Zuo Yufeng, Shields Sarah-Kim, Chakraborty Chandan
Department of Pathology, Schulich School of Medicine and Dentistry, University of Western Ontario, Dental Sciences Building H422, London, ON, Canada N6A 5C1.
Biochem Biophys Res Commun. 2006 Dec 15;351(2):361-7. doi: 10.1016/j.bbrc.2006.10.043. Epub 2006 Oct 16.
Rac GTPases are known to play a crucial role in regulating cytoskeletal changes necessary for cell migration. Migration has been shown to be positively regulated by Rac in most cell types. However, there is also a large body of conflicting evidence in some other cell types with respect to the role of Rac in migration, suggesting that Rac GTPases regulate cell migration in a cell type-dependent manner. In the present study, we have characterized the effects of Rac1 GTPase inhibition on the migratory abilities of a number of breast cancer cell lines with differential degrees of tumorigenic and metastatic potentials. We show that Rac1 inhibition in non-metastatic (MCF-7, T-47D) or moderately metastatic (Hs578T) cell lines results in inhibition of migration, whereas in highly metastatic cell lines (MDA-MB-435, MDA-MB-231, and C3L5) Rac1 inhibition results in stimulation of migration. This stimulation of migration following Rac1 inhibition is also accompanied by the enhanced RhoA activity, suggesting a possible existence of a dominating role of RhoA over Rac1 in regulating intrinsic migration of the highly metastatic breast cancer cells.

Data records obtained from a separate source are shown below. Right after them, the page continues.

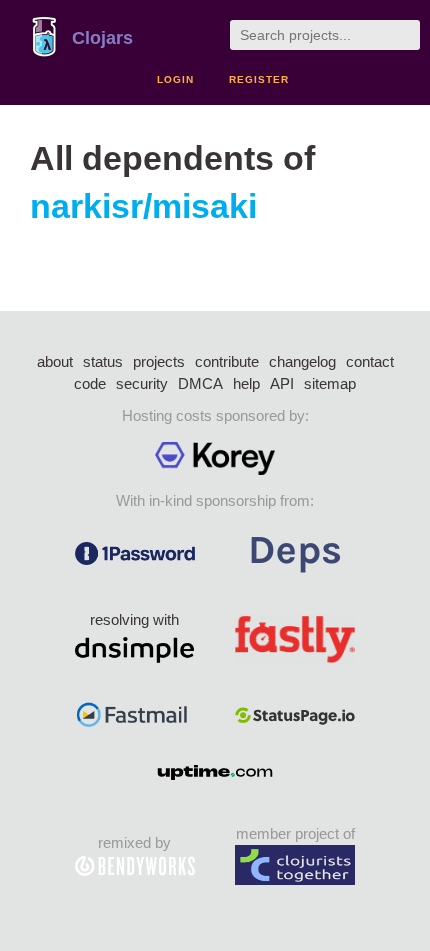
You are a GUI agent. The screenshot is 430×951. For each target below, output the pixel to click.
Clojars (102, 38)
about (55, 361)
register (259, 79)
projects (159, 361)
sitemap (330, 383)
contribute (227, 361)
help (246, 383)
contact (370, 361)
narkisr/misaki (143, 206)
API (282, 383)
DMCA (200, 383)
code (90, 383)
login (175, 79)
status (103, 361)
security (142, 383)
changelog (302, 361)
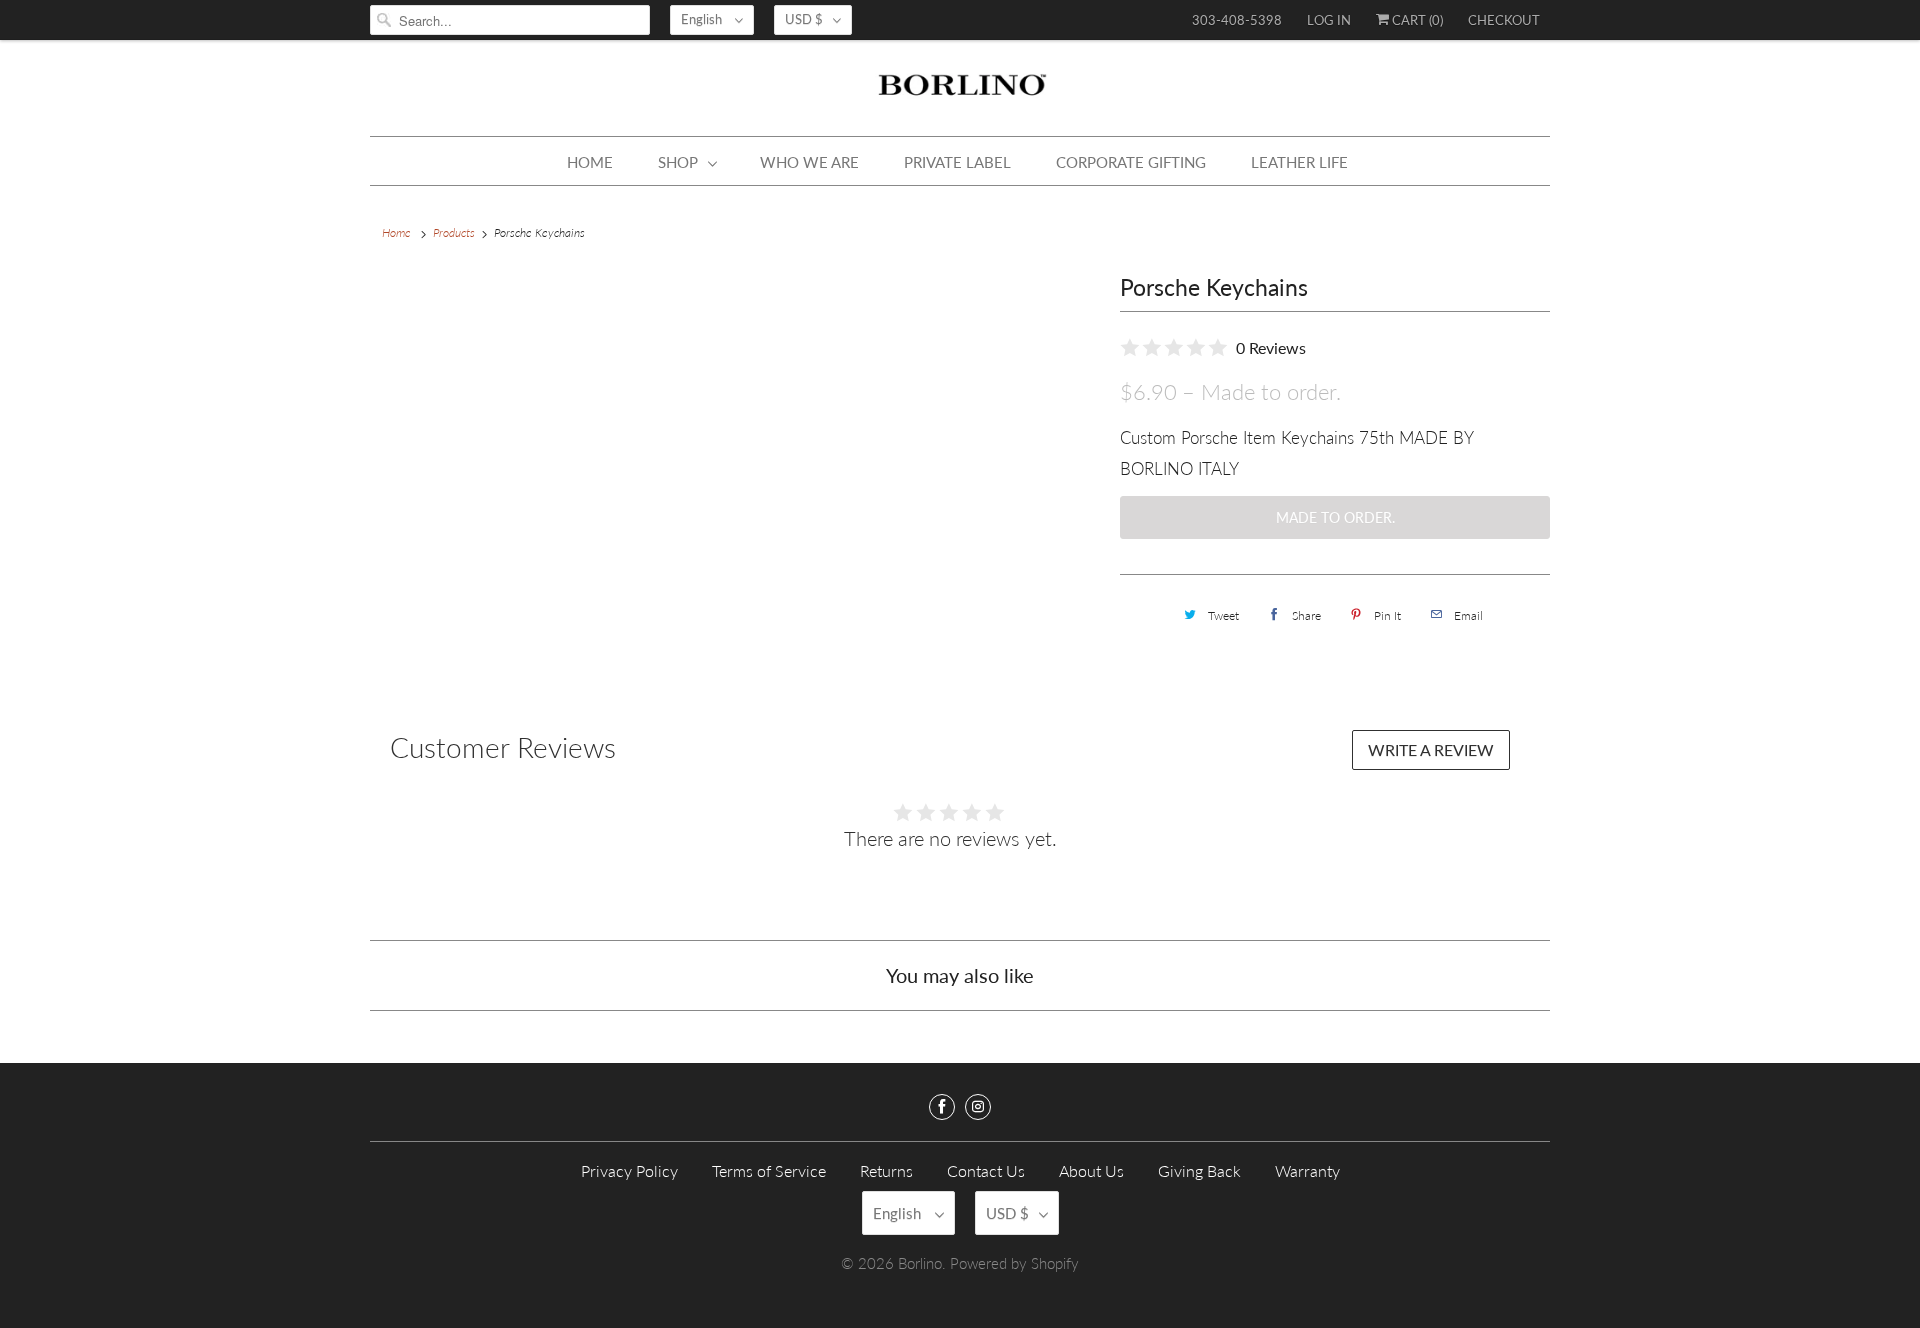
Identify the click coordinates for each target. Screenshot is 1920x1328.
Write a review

已知Rac GTP酶在调节细胞迁移所需的细胞骨架变化中起关键作用。在大多数细胞类型中,迁移已被证明受Rac正向调节。然而,在其他一些细胞类型中,关于Rac在迁移中的作用也存在大量相互矛盾的证据,这表明Rac GTP酶以细胞类型依赖的方式调节细胞迁移。在本研究中,我们已对Rac1 GTP酶抑制对多种具有不同程度致瘤和转移潜能的乳腺癌细胞系迁移能力的影响进行了表征。我们发现,在非转移性(MCF-7、T-47D)或中度转移性(Hs578T)细胞系中抑制Rac1会导致迁移受到抑制,而在高转移性细胞系(MDA-MB-435、MDA-MB-231和C3L5)中抑制Rac1会导致迁移受到刺激。Rac1抑制后迁移的这种刺激还伴随着RhoA活性增强,这表明在调节高转移性乳腺癌细胞的内在迁移中,RhoA可能对Rac1存在主导作用。